Sim, now 45, already had been scheduled to leave National University of Singapore to join the Hong Kong Polytechnic University (PolyU) on July 2. He took personal leave to visit Chengdu, the capital of Sichuan, on June 4 and then go on to the quake-hit areas. It was the first of many trips to Sichuan; he spent 103 days there in 2009, his peak year.
In the first 12 months, Sim trained medical professionals, psychologists, teachers and social workers to deal with mental health issues in a traumatic situation. He organized summer children's projects that developed into the Sichuan Expanded School Mental Health Network, which PolyU established in February 2009. Sim then focused on that project, which covers five schools in disaster areas.
But he felt some resistance - and learned about a local saying: "Be mindful of fire, theft and psychotherapy." So how could mental health professionals provide appropriate services in a disaster? By teaching less and serving more as a catalyst so people could find their own way back.
In September 2008, Sim met four teachers from Yingxiu Primary School, which lost about 400 students in the quake. Three of these teachers had lost a wife or child. Their psychological trauma was deep, but they weren't open to psychological therapy.
During the Spring Festival in 2009, following their wish, Sim arranged for them to take a trip to Yunnan province. He thought it was a good opportunity for these teachers to air their accumulated sorrows.
It worked. After they returned, Sim could see they had begun to relax, compose their emotions and plan for the future. Those who had been widowed even started new relationships and eventually would marry again.
Several months after the trip, the four voluntarily began to tell Sim about their experiences and feelings, and that they worried some of their cherished memories would be forgotten. He interviewed them individually and recorded what they said. When he gave transcripts to the teachers, one of them told Sim, "You have helped me to organize my past experiences and I can close the page now."
One recovery technique came to Sim by happenstance in Yingxiu, the earthquake's epicenter, in February 2009. The town had lost about 80 percent of its population.

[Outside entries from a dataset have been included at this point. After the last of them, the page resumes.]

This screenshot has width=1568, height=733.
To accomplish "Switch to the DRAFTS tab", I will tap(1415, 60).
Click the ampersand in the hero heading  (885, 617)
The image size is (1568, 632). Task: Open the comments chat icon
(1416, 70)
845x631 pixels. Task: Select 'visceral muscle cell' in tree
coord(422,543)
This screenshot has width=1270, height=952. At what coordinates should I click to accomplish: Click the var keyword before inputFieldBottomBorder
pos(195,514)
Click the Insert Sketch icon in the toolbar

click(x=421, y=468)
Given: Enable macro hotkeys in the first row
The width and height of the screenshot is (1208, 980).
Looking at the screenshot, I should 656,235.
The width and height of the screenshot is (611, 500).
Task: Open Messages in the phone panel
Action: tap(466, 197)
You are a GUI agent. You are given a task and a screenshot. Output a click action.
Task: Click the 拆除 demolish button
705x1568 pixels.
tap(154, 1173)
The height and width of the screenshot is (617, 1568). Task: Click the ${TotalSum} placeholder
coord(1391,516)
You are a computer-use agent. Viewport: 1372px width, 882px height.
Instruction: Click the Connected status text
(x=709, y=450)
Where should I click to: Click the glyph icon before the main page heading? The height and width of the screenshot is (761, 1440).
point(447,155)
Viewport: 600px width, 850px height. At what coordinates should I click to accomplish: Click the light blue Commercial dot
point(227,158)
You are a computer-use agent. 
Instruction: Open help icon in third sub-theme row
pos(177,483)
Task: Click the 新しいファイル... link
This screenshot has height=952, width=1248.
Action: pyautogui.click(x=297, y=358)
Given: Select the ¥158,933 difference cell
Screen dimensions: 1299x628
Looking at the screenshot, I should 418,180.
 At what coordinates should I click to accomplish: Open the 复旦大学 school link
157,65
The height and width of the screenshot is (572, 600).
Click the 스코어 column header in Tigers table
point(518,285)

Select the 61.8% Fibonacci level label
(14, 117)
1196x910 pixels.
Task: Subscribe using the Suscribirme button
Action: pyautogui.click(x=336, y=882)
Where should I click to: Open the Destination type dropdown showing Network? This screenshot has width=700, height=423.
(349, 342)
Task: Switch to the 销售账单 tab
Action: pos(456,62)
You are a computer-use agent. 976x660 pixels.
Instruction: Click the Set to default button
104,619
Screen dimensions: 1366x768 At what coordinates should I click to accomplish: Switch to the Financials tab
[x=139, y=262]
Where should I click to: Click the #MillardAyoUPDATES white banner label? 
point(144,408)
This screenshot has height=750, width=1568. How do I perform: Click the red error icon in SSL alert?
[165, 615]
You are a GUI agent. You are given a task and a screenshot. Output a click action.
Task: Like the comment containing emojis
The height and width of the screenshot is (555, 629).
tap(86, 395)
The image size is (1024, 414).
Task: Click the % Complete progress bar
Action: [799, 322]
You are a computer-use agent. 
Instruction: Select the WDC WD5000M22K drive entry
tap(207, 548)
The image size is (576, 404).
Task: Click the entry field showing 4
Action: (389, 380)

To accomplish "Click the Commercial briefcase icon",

He was walking down a street when he saw people dancing - dynamically and spontaneously. He learned that it's an after-dinner practice of the local people called Guozhuang dance, a Tibetan and Qiang ethnic folk dance.
The idea of holding a show of Guozhuang dance came to Sim's mind, and on May 1, he and the local government sponsored the show. It attracted more than 2,000 townspeople.
"Their mental outlook looked really good, and they were dancing joyfully," Sim says. "They have their own power to recover."
Sim and his social worker team in schools started to utilize indigenous elements to help children. They used the traditional Chinese New Year painting activities to attract students. They invited a dance teacher, Liao Zhi, to work with handicapped students in Hanwang Primary School.
Liao had lost her legs in the quake but persisted in dancing. She uses prosthetic legs and performs on a big drum. The children watched and learned.
A dozen of them danced as a group at their school, and the audience was shocked into silence. In May 2010, Sim arranged for these students, half of whom had lost legs or hands, to perform their dance in Hong Kong to demonstrate resilience from disaster.
Changes came to the local people, but it wasn't all one-way. Sim says his attitude to his work of psychological therapy has changed as well. "I need to respect the people I serve, listen to them and know the resources they have that can be used to help them," he says. "What I teach my students right now is totally different from that two years ago."